Exercise objective — Copy every line from the records that holds the word "Task".
----------------
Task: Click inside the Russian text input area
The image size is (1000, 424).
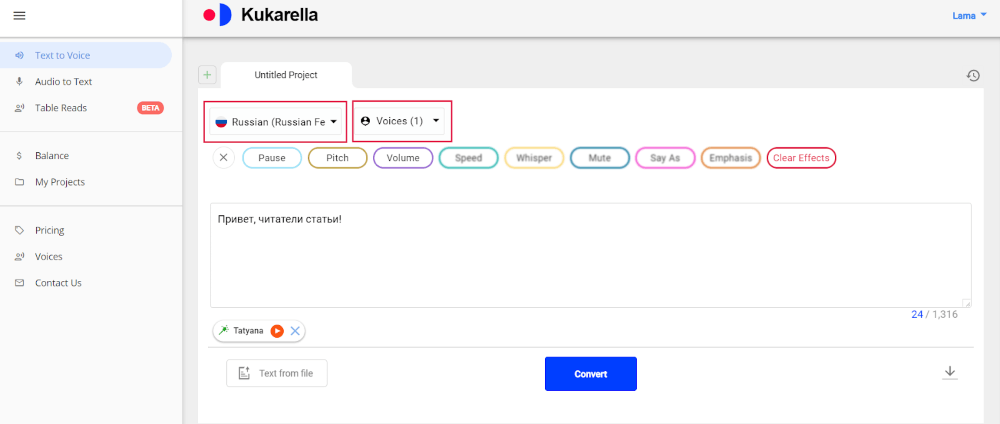Action: tap(591, 255)
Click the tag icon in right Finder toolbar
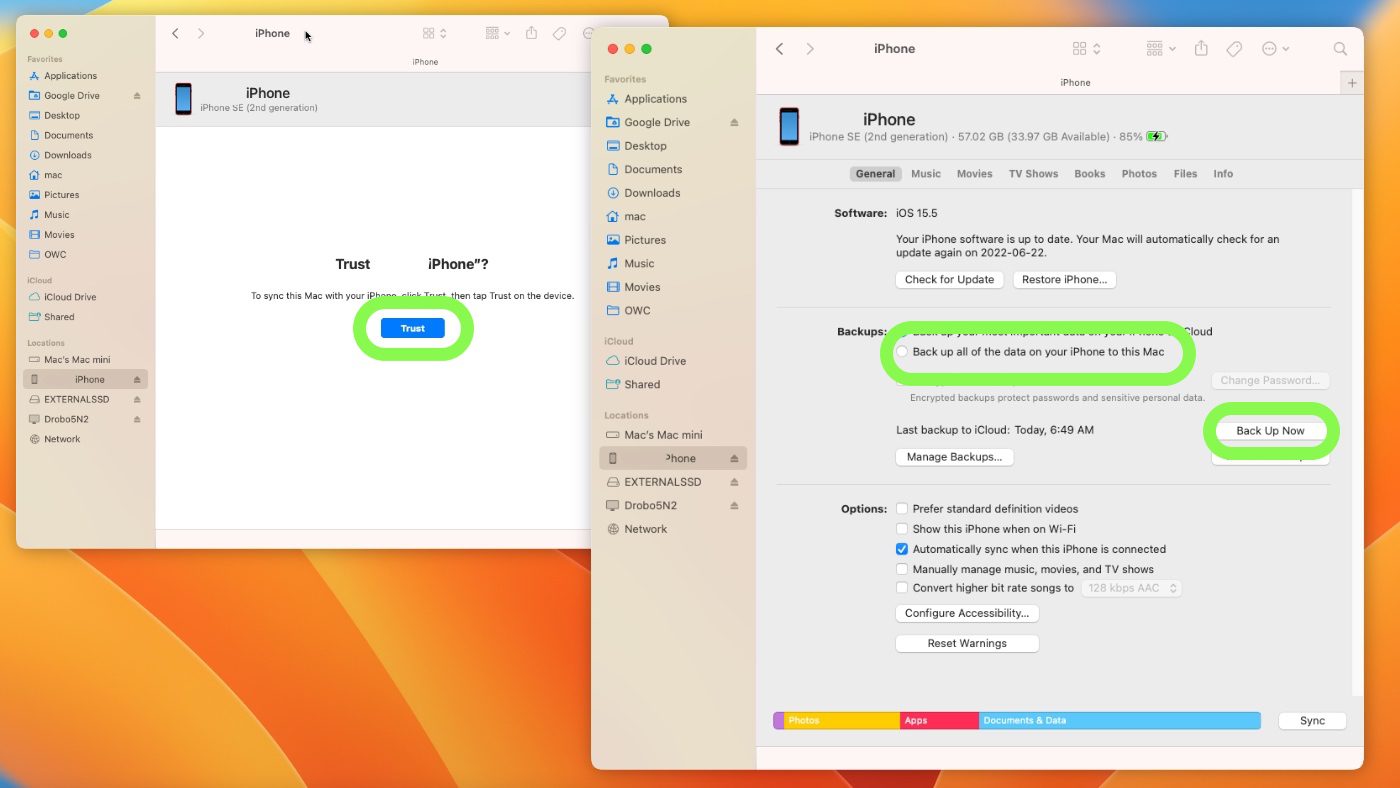 click(1234, 49)
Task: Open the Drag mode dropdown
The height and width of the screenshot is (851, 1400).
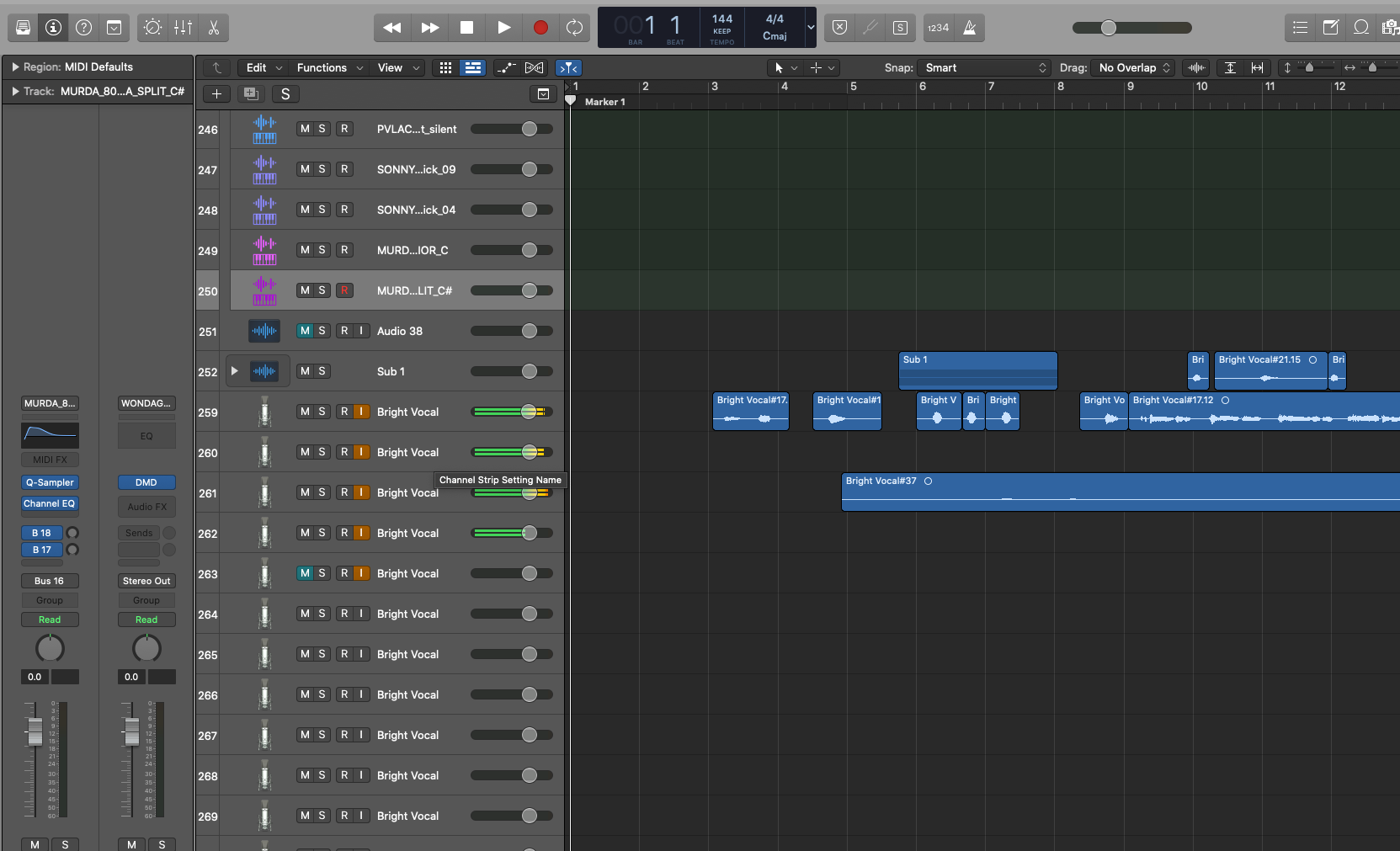Action: click(x=1134, y=68)
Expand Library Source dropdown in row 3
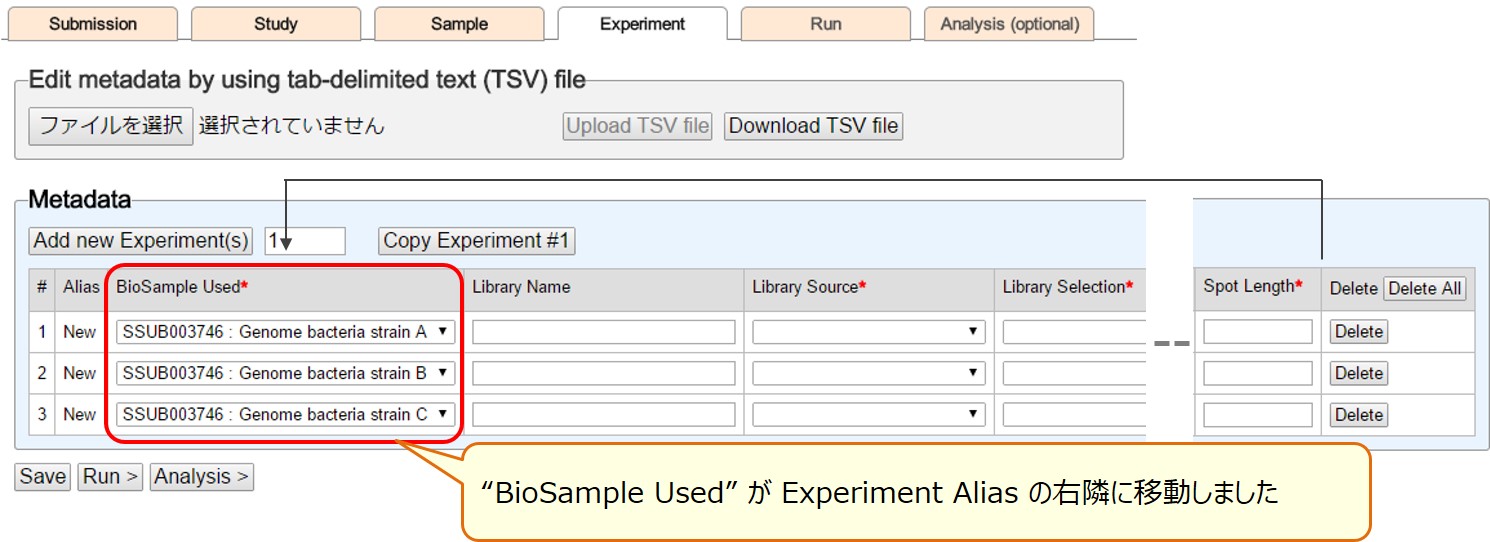The height and width of the screenshot is (542, 1490). [869, 414]
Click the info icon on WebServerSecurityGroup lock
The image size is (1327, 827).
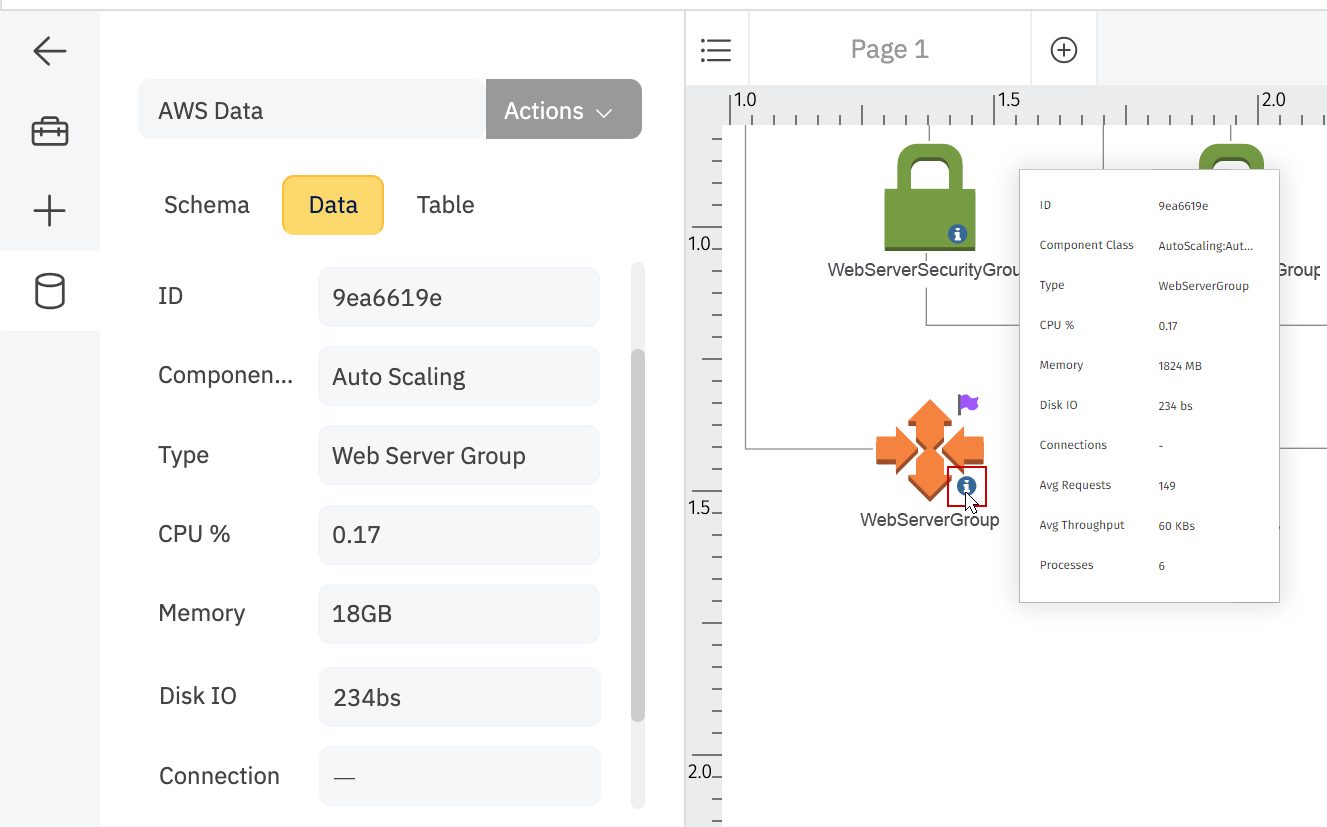pyautogui.click(x=958, y=236)
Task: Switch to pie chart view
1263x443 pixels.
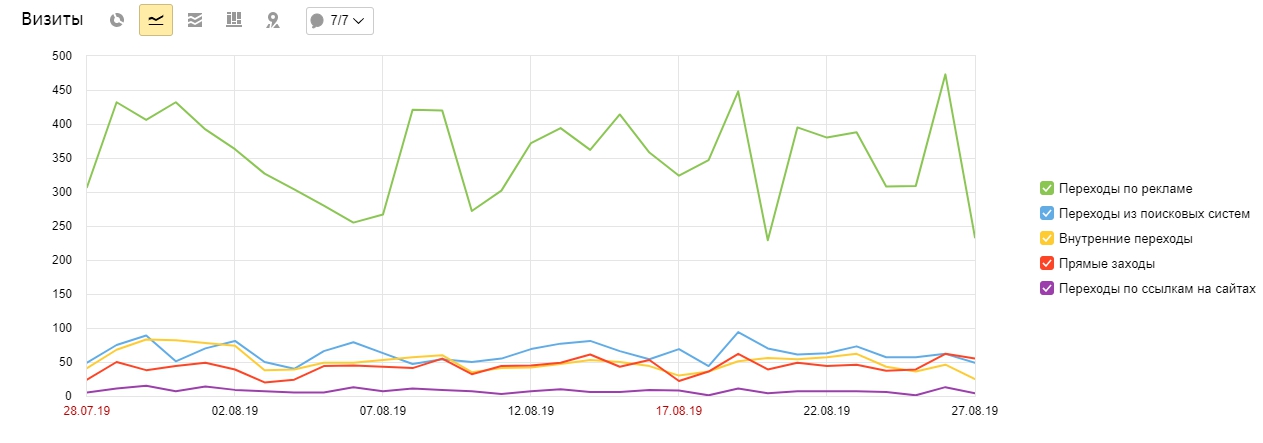Action: tap(117, 20)
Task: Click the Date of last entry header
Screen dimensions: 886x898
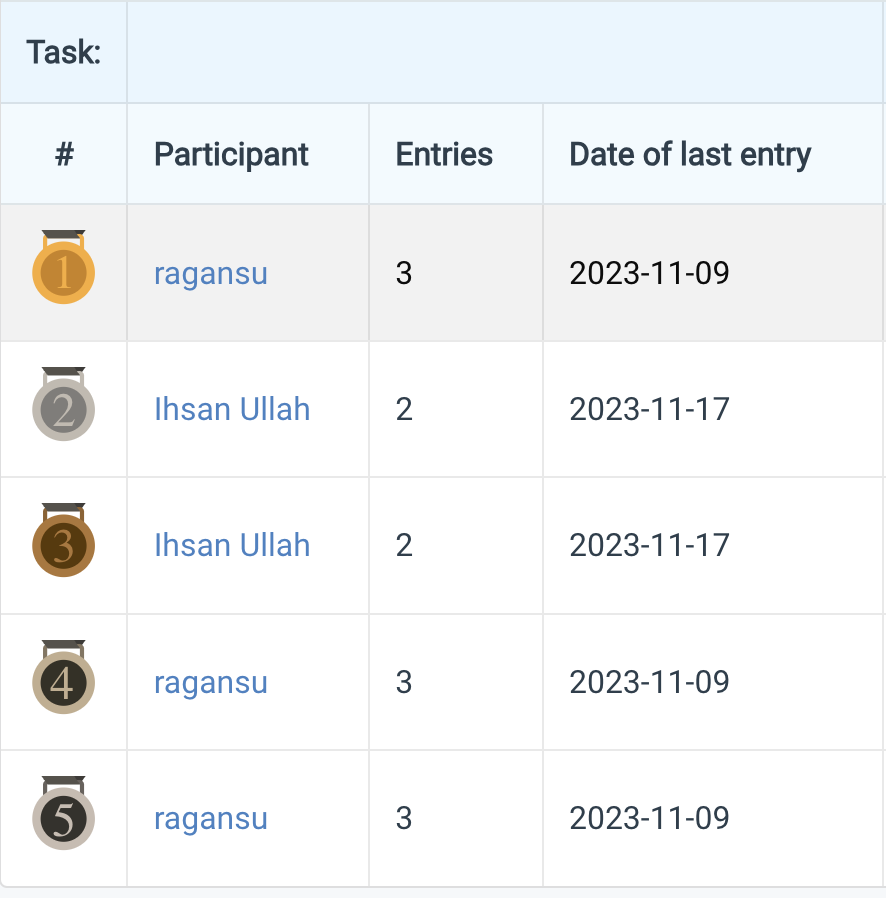Action: pyautogui.click(x=689, y=154)
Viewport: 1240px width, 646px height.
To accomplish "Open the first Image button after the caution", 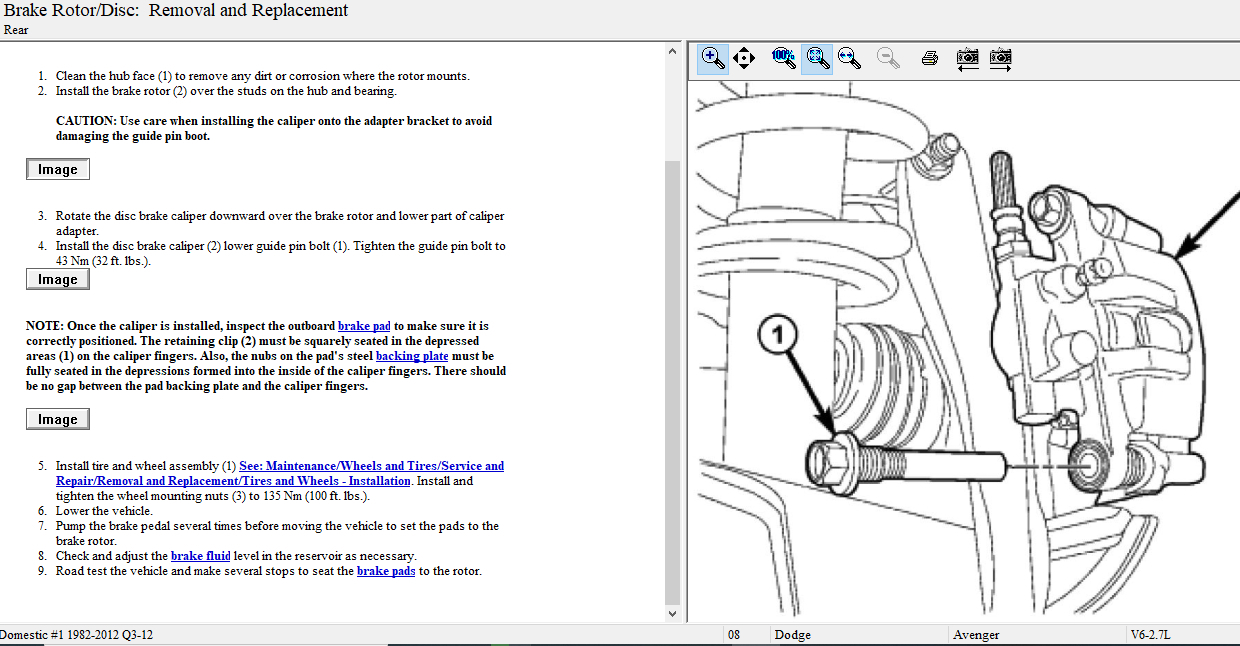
----------------
Exercise answer —
Task: Click inside the Russian text input area
Task: Open the Drag mode dropdown
Task: Switch to pie chart view
Task: Click the Date of last entry header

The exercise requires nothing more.